■ Excerpt provided ■
======
Baby Center noted food cravings can be an indicator of something lacking in your diet. For example, if you’re craving a lot of meat, your diet may be lacking in protein, and you can either just eat some meat, or you can eat beans, fortified cereals, or tofu. If you’re short on magnesium, that could be why you’re craving sweets and chocolate. If you want a healthier alternative to chocolate, try eating some whole grains or seeds to satiate that craving.
Burris warns, however, if you’re craving ice, clay, or dirt, you might have Pica, which means you have an iron deficiency and need to seek help from your acupuncturist, midwife, or OB-GYN. "This further proves the theory that pregnant women intuitively know what their bodies and babies need, because once supplemented with proper nutrition and iron supplements, most women can curb or ignore their cravings for these unusual non-food items," she says.
But why do pregnant women crave spicy food specifically? Burris says, “According to Traditional Chinese Medicine wisdom and proven theories from thousands of years and billions of women, pregnant women crave spicy foods when their immune system is weakened." Burris mentions that spicy food nourishes the lungs, which is the first defense against viruses, bacteria, and parasites that could infect the mother and potentially harm the baby, and the desire for spicy food is intuitive. Other positive effects of eating spicy food include lower blood pressure, because the heat of the pepper increases blood flow, and happiness, because spicy food increase the production of serotonin, the feel-good hormone.
Is there such a thing as too spicy? Too spicy really depends on the person. If you’re comfortable eating salsa right out of the jar, go for it. However, don’t be surprised if you get heartburn. Burris says there are no known harmful spicy foods, but other types of spicy foods you can eat — that may not cause as much heartburn or hemorrhoids as jalapeños — include garlic, onions, cinnamon, ginger, cloves, dill, fennel, and radishes.
When my mom was pregnant with me, she ate jalapeños by the handful, craved Mexican food every day, and couldn’t get her hands on anything spicy enough to satiate her desire to light her mouth on fire. And I have to confess, I absolutely hate spicy food, and I always have. I personally prefer to taste my food instead of feeling the burn, but is that because my mom ate spicy food the entire time I was in utero? Did she ruin me on spicy food for life?
======
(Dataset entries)
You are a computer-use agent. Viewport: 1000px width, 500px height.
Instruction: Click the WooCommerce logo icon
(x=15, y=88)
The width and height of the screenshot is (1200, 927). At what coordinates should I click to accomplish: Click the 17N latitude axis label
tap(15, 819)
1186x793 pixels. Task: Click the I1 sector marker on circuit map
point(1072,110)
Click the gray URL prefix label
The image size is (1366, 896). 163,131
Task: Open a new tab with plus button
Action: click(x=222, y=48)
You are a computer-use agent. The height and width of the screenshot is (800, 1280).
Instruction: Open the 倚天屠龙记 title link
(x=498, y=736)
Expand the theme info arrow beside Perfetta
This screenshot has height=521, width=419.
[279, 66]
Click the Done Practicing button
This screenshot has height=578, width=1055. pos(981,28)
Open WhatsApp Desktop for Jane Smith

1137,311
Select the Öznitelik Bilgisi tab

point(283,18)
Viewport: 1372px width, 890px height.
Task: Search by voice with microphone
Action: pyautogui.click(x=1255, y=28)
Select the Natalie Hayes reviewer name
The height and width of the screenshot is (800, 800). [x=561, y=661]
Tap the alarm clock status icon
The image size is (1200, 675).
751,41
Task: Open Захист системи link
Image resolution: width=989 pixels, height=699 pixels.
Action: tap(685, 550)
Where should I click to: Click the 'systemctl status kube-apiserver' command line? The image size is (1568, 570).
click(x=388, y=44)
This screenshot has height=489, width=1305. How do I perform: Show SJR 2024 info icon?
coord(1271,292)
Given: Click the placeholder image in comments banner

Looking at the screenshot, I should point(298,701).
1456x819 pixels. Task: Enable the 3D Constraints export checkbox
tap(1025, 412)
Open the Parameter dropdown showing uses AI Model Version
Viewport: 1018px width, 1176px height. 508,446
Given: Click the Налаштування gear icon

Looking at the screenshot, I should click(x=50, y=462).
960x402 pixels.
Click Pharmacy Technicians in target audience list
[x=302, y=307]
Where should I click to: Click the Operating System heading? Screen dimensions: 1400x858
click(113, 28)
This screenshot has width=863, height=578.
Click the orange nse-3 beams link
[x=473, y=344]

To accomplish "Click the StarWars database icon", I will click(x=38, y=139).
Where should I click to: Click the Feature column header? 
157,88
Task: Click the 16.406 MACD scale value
======
■ Exercise tasks ■
- a) Reproduce the passage on pregnancy cravings word for word, covering everything from "Is there such" down to "fennel, and radishes.".
- b) In the passage on pregnancy cravings, what condition might a craving for ice, clay, or dirt signal?

■ Solutions for each task ■
- a)
Is there such a thing as too spicy? Too spicy really depends on the person. If you’re comfortable eating salsa right out of the jar, go for it. However, don’t be surprised if you get heartburn. Burris says there are no known harmful spicy foods, but other types of spicy foods you can eat — that may not cause as much heartburn or hemorrhoids as jalapeños — include garlic, onions, cinnamon, ginger, cloves, dill, fennel, and radishes.

- b) Pica, which means an iron deficiency.